Sunday, June 6, 2010

You Little Thief

I wish to report a crime.

Regular readers will know that I was stuck in Dubai recently when the Icelandic volcano erupted, and while stealing ten days of my life is a crime in itself, it just got worse this week in a mini crime wave mystery that Sherlock Holmes himself would have found taxing.

After I returned home from the Middle East, the company I was working for in Dubai very kindly sent me a box of luxury chocolates as a “thank you”, and if you know anything about me then you will realise that presenting me with chocolate is like giving me gold wrapped in hundred pound notes inside Louis Vuitton himself.

To say I like chocolate is like saying Lionel Messi is fond of a kick about, Simon Cowell likes mirrors, or Romeo had a wee bit of a fancy for Juliet. If I ever find a magic lamp then the genie will be busy turning the world’s glaciers in to Walnut Whips and the seas in to melted chocolate, and global warming will lead to nothing more sinister than hot chocolate on tap everywhere.

I get this small weakness, or very great talent as I prefer to call it, from my Mum who has a sweet tooth bigger than a giant vampire dragon’s fang. Unfortunately, the older I get the more attached I get to chocolate which, now that I think of it, is fair as it seems to be getting more attached to me - especially around the waist and chins.

Anyway, back to the crime I want to report. This box of chocolates from Dubai was very expensive and only available in the Middle East. The individual pieces were thick and crunchy and promised luxurious melting experiences on my tongue so, of course, I hid the box in a place at home where it would never be found. Or so I thought.

You’re ahead of me now, aren’t you?

At the weekend I was watching TV and said to my wife we should eat the chocolates just to make the evening complete. I searched every hidey hole I have in the house and couldn’t find them and, when I asked, Debbie and the kids insisted they hadn’t seen them. Debbie even swore blind that she knew nothing about them and I never had them in the first place.

Then today I found the box hidden behind a bag of flour in a cupboard in our utility room. And the box was empty!

Actually, to be truthful, it wasn’t completely empty as it had two and a half chocolates remaining. I challenged my wife who burst out laughing and said she’d started on them when I was on a trip two weeks ago and just couldn’t stop. The half of one chocolate remaining was because she didn’t like it and hoped, if I ever found out, that having a half would mollify me. The remaining two were on the execution list but she hadn’t had time to polish them off before I found them.

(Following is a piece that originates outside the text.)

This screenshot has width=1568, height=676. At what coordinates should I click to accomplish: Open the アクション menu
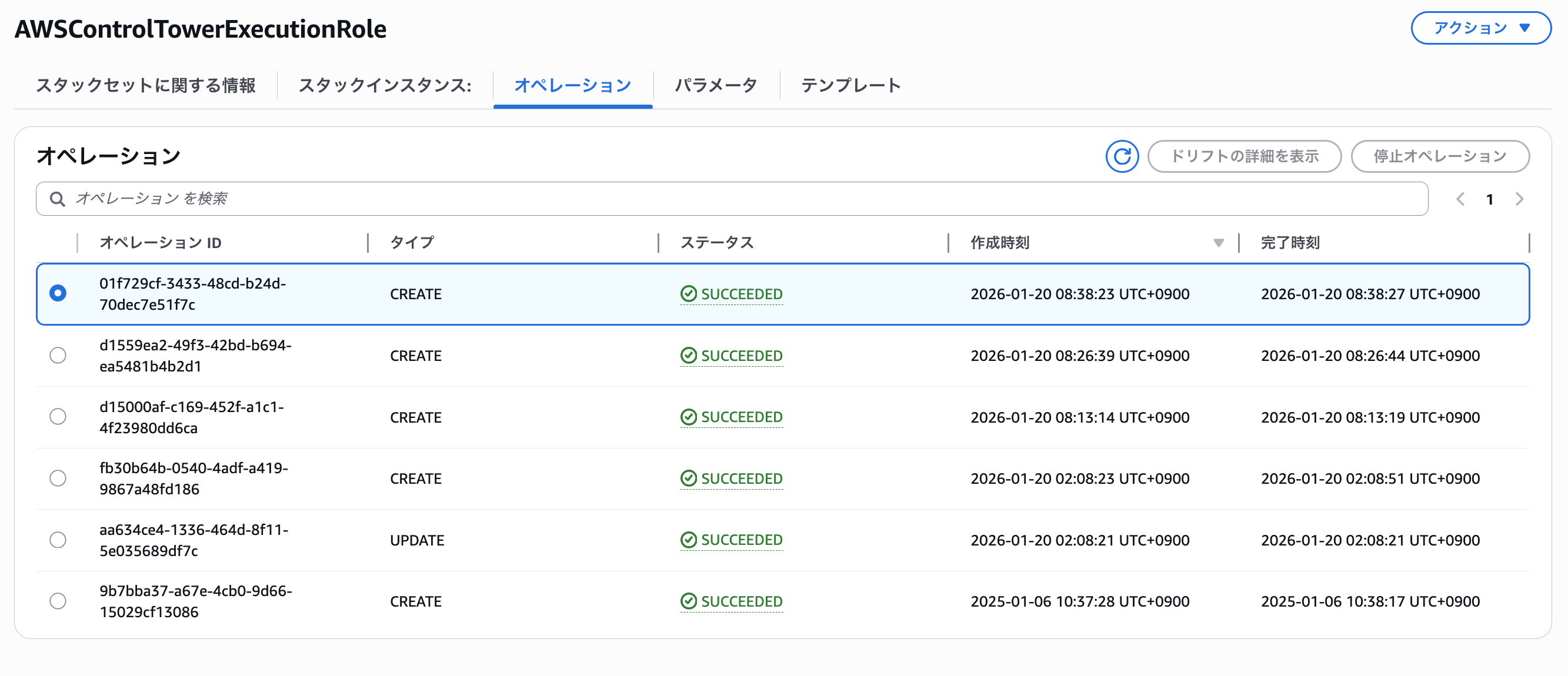pos(1480,28)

I was desolate.

When your wife lies to you about something as serious as this you know that trust has gone forever and the divorce court beckons.

I suggested to my lawyer that stealing and lying about chocolate were grounds for divorce, but he seems not to understand and has informed me it would have to be something less important, like adultery.

So, adultery it is. I just have to find a chocolate lover who wants to join me.